Y en no pocas ocasiones, sin embargo, es el simple (por llamarlo de un modo bien eufemístico) espectador que aprecia, disfruta e incorpora: la Lucía/Adela, Despedida de Iluminada Pacheco (El Premio flaco, 2009, Juan Carlos Cremata) o varios de los inolvidables hombres y mujeres que «entonan» la preciosa Suite Habana (2000), de Fernando Pérez.
Mezclados tan diversos puntos de vista o perspectivas líricas, lo cierto es que al autor le brotan personales re-creaciones de filmes tan singulares como Brokeback Mountain (2005, Ang Lee), Habitación en Roma (2010, Julio Medem), Reflejos en un ojo dorado (1967, John Huston) o Historia de amor en Bangkok (2007, del tailandés Pok Amon).

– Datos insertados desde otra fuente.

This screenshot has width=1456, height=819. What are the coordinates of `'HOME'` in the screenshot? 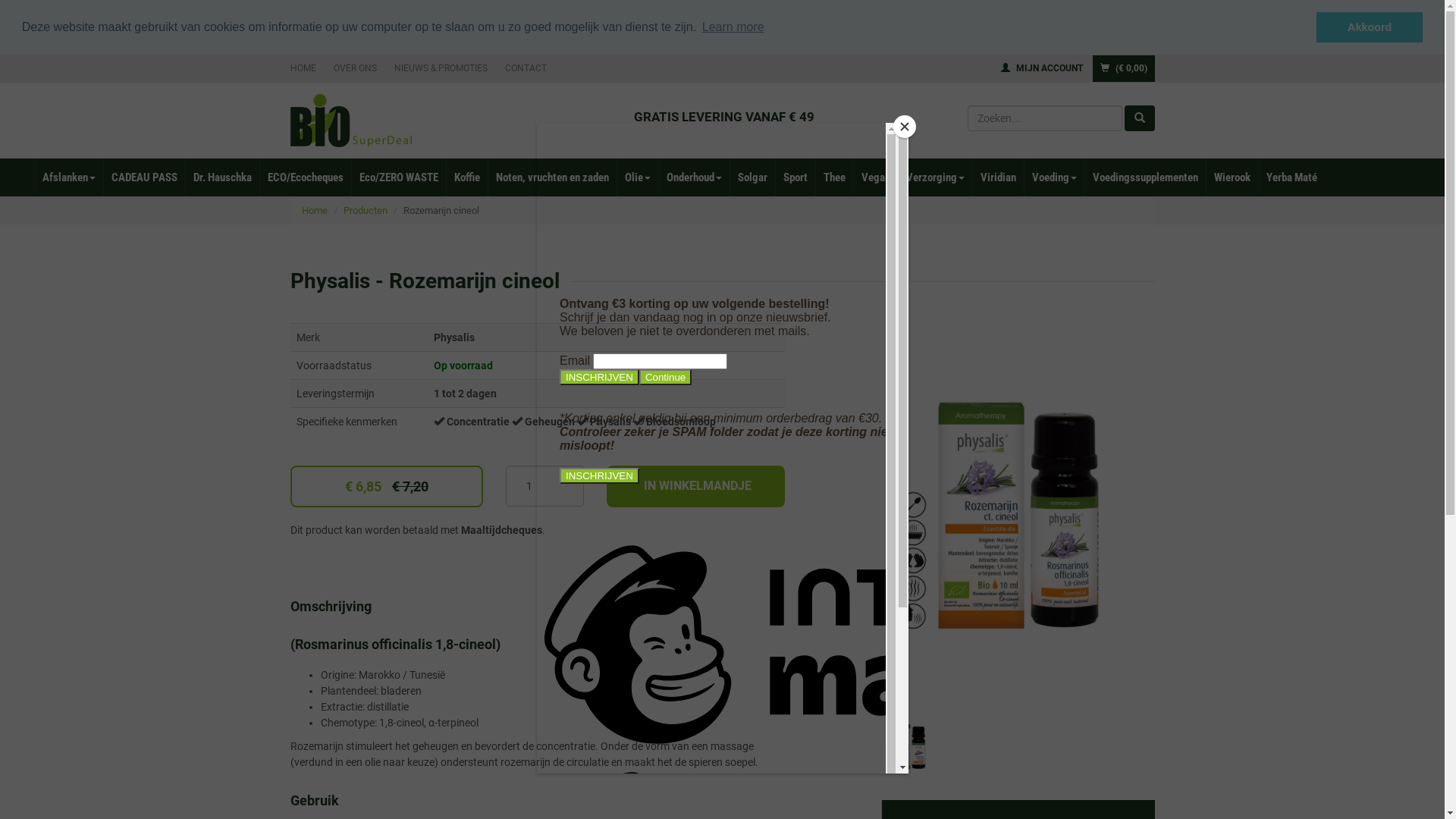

El poeta maneja un nutrido arsenal tropológico, pero no lo emplea gratuitamente, como ornamento alardoso que otros arrojan al rostro del lector; sus imágenes son elaboradas quizá con no poco taller, mas ello no se siente pues la expresión le brota limpia, sin afeites y casi siempre elegante.
Entre lo mucho que debemos agradecer a Reynaldo Cedeño por tan entrañable libro, voy a sumar un pequeño favor que me ha prodigado, con respecto a un filme aplaudido hasta el delirio del que no soy, en lo absoluto, devoto. Se trata de Casablanca (1942, Michael Curtiz), pues no solo resume la fuerza poética y el poder de condensar en pocas palabras inmensos universos, lo cual descuella entre los méritos del libro todo, sino la manera con que elude constantemente el lugar común y la frase hecha.
Con estos versos les invito a no perderse este singular y bello libro (también en su diseño, que realizó Néstor Monte de Oca sobre una pieza de Salvador Dalí) o lo que es lo mismo: a no permitir que se apague nunca la luz incomparable del proyector en la sala de cine: Yo solamente vengo a preguntar/ cómo cerrar el piano/ cómo se apaga la mirada más luminosa del mundo.